UK Trip Post-Mortem, Part 3
Feb. 19th, 2003 06:35 am11 February. I wake up, having spent the night in Phil's computer room on a camp bed. Not the most comfy of places, but I've been in worst places - like the Economy class cabin of a Malaysian Airlines jetliner (you saw that coming, didn't you?). In my blurry morning state, I almost mistake Lissa's mom, Jenny, for Lissa herself, but that's quickly sorted out. Following an early morning conversation with Alex - who, like all babies, become incredibly talkative once you pretend that you can actually understand their attempts at language - Jenny, who insists I call her that ("All fandom does" she says), kindly drives me to Gravesend station and I catch the train back up to London.
I collapse in a heap on the duvet once I drag myself and luggage back to Courcy Road, but manage to screw up the strength to call up Rob and Larissa as earlier arranged to figure out if they want to go meet up in town. It was all really dependent on Seanan's state of health, and that is not very good as it turns out. No matter! I take the opportunity to hop down to where I had planned to stop by at some point on the journey. After a few hours rest at Courcy Road, I ride the Tube down to the East side of London, to Barking (the borough used to be infamous for an insane asylum, hence the term "barking mad" - London is full of little details like this) and the 10th Planet Dr Who shop, where I load up on several DVDs and CDs.
Suitably armed, I realize that by this time it's actually getting late. This leads me to another realization about London that is different from other cities. Unless you're planning on partying and disco, most of the interesting stuff to do shuts down by five or six. Getting from Barking down to Central London would have taken at least an hour, and by the time it would have been like 16.30, hardly enough time to see any of the sights, let alone the London Dungeon before I would be shooed away by closing time. I decided to get back to Courcy Road and watch Jon Pertwee and Katy Manning in "Carnival of Monsters" instead - which was much more satisfying. And warm.

-*-*-

Pick up the UK trip diary after its last sentence and write what comes next.

> Data excerpt
-*-*-

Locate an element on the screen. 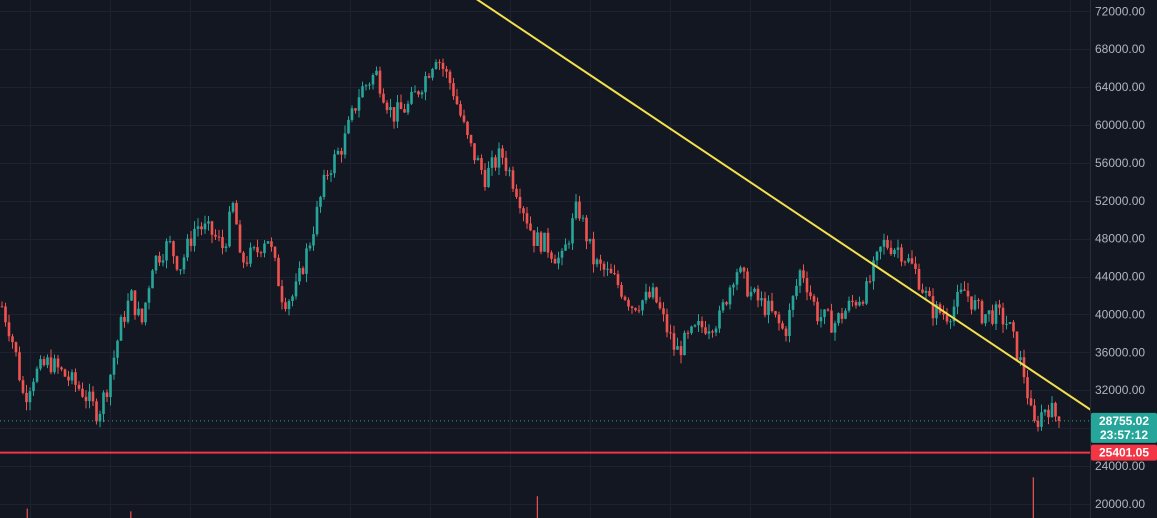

-*-*-

> Exercise result
Winter in London is dreary. I was reminded why I didn't like the winters much in London. Aside from the rain and the sky being exactly like it is in the first line of William Gibson's Neuromancer - "The sky over Chiba was the color of a television set tuned to a dead channel" - it's lonely. When I was studying here, winter was the time everyone left London. Those who had the cash went home to Singapore or to Europe for warmer climes, others went back to their respective home towns scattered throughout Great Britain. It gets cold, it gets wet, you can't really walk around all that much because of that, and if you don't think it's possible to feel isolated in a city of seven million people, you obviously haven't lived on your own in a big city. Sure, I had Aunt Jane, but she worked most of the day, and so most of the time my companion was the death of the soul known as Daytime Television.
You mustn't get the impression that undergrad life for me in London was misery - no, in spring and summer and autumn, when the sun was out and the weather was great and my mates were around, it was amazing. You could walk forever without feeling it, romp around in Hyde Park, the buskers were on the street, the performances, the art shows. London is a city best experienced with people around you, though. In the sunny months it bursts into life. In the winter months it becomes a lump of inert urban rock, like it goes into hibernation.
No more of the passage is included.